■ Short problem 1: Reproduce the passage of the Good Friday essay on fiction starting at "But one of the" and ending at "force and asperity.".
■ Short problem 2: Write the next part of the Good Friday essay on fiction, picking up after its final sentence.

■ Page excerpt:
^^^^^^^^

I had thoughts, I really did. A
useful laundry list of wonderful tips for making your prose shine and
your plots glitter.
But – maybe another time.
I can’t help noticing that it is
not merely Good Friday, but Good Friday in the Age of Plague. A lot of
people are feeling isolated or scared. The wheels of history are
grinding and they don’t care too much who they overrun.
I’m not fearful for myself or my
family. We’re comfortably isolated in the country. The weather is
wonderful. We have a big garden and our village community is actually
more active and friendly than it ever has been before. Likewise, my
brother and sister, my mother, their families, my in-laws – they’re all
fine. They’re OK.
But one of the things that
fiction achieves is to take us to the edge of inversions and new
recognitions. Fiction takes you to a place where you realise something
quite unexpected – or impossible – is also true. In Pride and
Prejudice, we know for sure that Lizzie doesn’t love Darcy. She
makes it clear. She turns down his proposal with force and asperity.

^^^^^^^^

■ Items:

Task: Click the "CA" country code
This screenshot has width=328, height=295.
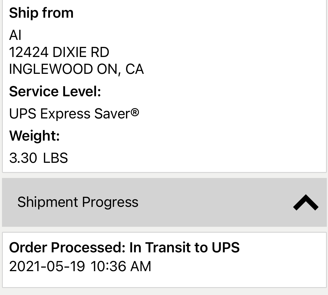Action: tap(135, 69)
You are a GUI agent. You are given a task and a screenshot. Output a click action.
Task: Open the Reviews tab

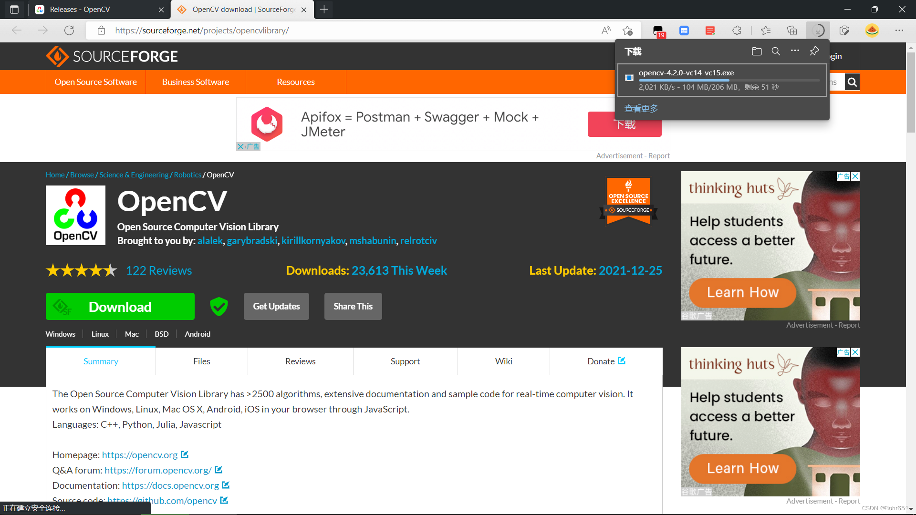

^^^^^^^^

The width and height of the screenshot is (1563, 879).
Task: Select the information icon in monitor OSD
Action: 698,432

^^^^^^^^

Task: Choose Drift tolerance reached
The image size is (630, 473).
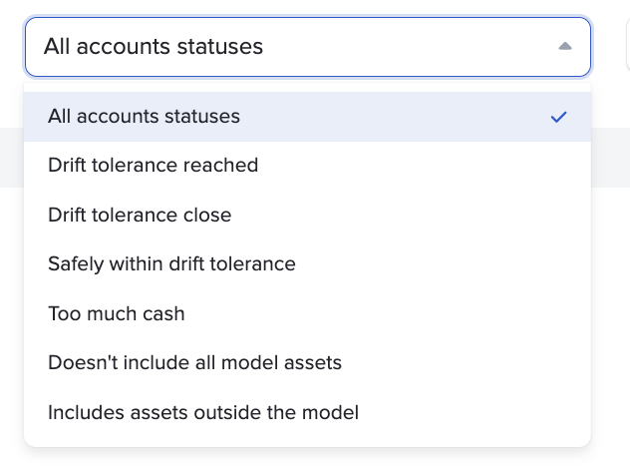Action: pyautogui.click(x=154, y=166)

^^^^^^^^

■ Reply 1:
But one of the things that
fiction achieves is to take us to the edge of inversions and new
recognitions. Fiction takes you to a place where you realise something
quite unexpected – or impossible – is also true. In Pride and
Prejudice, we know for sure that Lizzie doesn’t love Darcy. She
makes it clear. She turns down his proposal with force and asperity.

■ Reply 2:
Lizzie does not love Darcy.
FACT.
But – boom – fiction does its
thing, it turns its wheels, and we realise she loves him with all her
heart, and all her soul, and all her mind. The Lizzie/Darcy love is as
complete and perfect as any we could imagine.
FACT.
Fiction isn’t so crass as to say
the first view of things was false. More like, it was incomplete. The
old binary view of truth buckles a bit at the hands of good writing.
And those inversions and completions are an essential part of fiction.
But reality is pulling the same
trick right now. We’re a celebrity obsessed culture, right? Any teenage
YouTube vlogger can sell some weirdly huge mountain of books just
because they know about (I don’t know) eyebrow threading or vegan
yogurt.
FACT.
But cometh the plague, cometh
the inversion. It turns out we have no interest in these posing
celebrities. (Billionaire David Geffen putting pics of his yacht on
Instagram as he outlines his isolation strategy. The moron.)
We have an interest and respect
for the people who work in healthcare, without acclaim and often enough
without much cash either. We turn out in our city streets to clap and
cheer and bang saucepans and say, these are our heroes. Not just today,
but forever. We have loved you always and have only known to say it
now.
FACT.
And we’re the same. We’ve had a
couple of emails from healthcare workers who have told us that they’d
love to become JW members but can’t afford the fee.
In more normal times, we’d act
like commercially responsible businesspeople. Ones with budgets and
targets and marketing plans.
But you know what? Stuff that.
Our budgets are already shredded and our marketing plans are in the
bin.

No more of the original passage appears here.